### Your objective
All lines from the one with "The width and height of the screenshot is (916, 673)." through the last are to be given again exactly as they stand in the data below, and only those.

Study material below:

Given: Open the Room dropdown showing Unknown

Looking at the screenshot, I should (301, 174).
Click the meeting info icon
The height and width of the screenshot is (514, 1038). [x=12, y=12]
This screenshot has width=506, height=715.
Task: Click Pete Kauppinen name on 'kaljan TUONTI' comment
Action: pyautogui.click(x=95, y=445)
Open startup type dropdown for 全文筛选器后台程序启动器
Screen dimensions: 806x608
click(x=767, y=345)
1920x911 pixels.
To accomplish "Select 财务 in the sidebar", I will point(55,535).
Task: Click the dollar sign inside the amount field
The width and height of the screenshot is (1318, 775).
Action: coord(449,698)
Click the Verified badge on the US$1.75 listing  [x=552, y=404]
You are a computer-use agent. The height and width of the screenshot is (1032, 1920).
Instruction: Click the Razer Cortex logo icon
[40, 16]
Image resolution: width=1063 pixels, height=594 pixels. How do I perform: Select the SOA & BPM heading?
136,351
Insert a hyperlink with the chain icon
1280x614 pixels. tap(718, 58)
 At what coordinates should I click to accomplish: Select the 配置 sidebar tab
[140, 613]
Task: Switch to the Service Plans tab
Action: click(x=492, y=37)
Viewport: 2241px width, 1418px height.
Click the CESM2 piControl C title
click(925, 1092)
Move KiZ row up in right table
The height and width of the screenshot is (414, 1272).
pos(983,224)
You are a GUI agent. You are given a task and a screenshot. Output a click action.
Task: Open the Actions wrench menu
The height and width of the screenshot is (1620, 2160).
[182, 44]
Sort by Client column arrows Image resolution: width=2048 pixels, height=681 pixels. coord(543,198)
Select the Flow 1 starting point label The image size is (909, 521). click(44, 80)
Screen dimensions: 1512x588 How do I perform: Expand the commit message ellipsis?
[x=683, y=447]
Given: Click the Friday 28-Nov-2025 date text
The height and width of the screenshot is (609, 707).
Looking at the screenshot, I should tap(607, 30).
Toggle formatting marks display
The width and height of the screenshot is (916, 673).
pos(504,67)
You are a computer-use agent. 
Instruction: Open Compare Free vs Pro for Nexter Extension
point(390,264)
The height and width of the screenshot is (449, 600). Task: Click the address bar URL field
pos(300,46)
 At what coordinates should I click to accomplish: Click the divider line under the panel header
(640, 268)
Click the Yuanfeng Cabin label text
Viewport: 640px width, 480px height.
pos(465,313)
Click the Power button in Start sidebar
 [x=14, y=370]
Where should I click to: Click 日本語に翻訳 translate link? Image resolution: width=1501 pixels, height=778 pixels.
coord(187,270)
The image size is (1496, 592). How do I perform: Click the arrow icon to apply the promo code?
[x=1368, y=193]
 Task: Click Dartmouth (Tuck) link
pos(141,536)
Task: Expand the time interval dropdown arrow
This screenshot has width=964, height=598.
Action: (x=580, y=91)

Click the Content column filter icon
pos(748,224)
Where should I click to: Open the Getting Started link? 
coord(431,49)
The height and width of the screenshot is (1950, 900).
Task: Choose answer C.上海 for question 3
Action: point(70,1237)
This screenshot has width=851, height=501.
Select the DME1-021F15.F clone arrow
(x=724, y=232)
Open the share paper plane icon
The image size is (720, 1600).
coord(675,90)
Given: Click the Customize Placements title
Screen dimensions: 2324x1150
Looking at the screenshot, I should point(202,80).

End of Study material.

### Answer to this task
The width and height of the screenshot is (916, 673).
pos(504,67)
You are a computer-use agent. 
Instruction: Open Compare Free vs Pro for Nexter Extension
point(390,264)
The height and width of the screenshot is (449, 600). Task: Click the address bar URL field
pos(300,46)
 At what coordinates should I click to accomplish: Click the divider line under the panel header
(640, 268)
Click the Yuanfeng Cabin label text
Viewport: 640px width, 480px height.
pos(465,313)
Click the Power button in Start sidebar
 [x=14, y=370]
Where should I click to: Click 日本語に翻訳 translate link? Image resolution: width=1501 pixels, height=778 pixels.
coord(187,270)
The image size is (1496, 592). How do I perform: Click the arrow icon to apply the promo code?
[x=1368, y=193]
 Task: Click Dartmouth (Tuck) link
pos(141,536)
Task: Expand the time interval dropdown arrow
This screenshot has width=964, height=598.
Action: (x=580, y=91)

Click the Content column filter icon
pos(748,224)
Where should I click to: Open the Getting Started link? 
coord(431,49)
The height and width of the screenshot is (1950, 900).
Task: Choose answer C.上海 for question 3
Action: point(70,1237)
This screenshot has width=851, height=501.
Select the DME1-021F15.F clone arrow
(x=724, y=232)
Open the share paper plane icon
The image size is (720, 1600).
coord(675,90)
Given: Click the Customize Placements title
Screen dimensions: 2324x1150
Looking at the screenshot, I should point(202,80).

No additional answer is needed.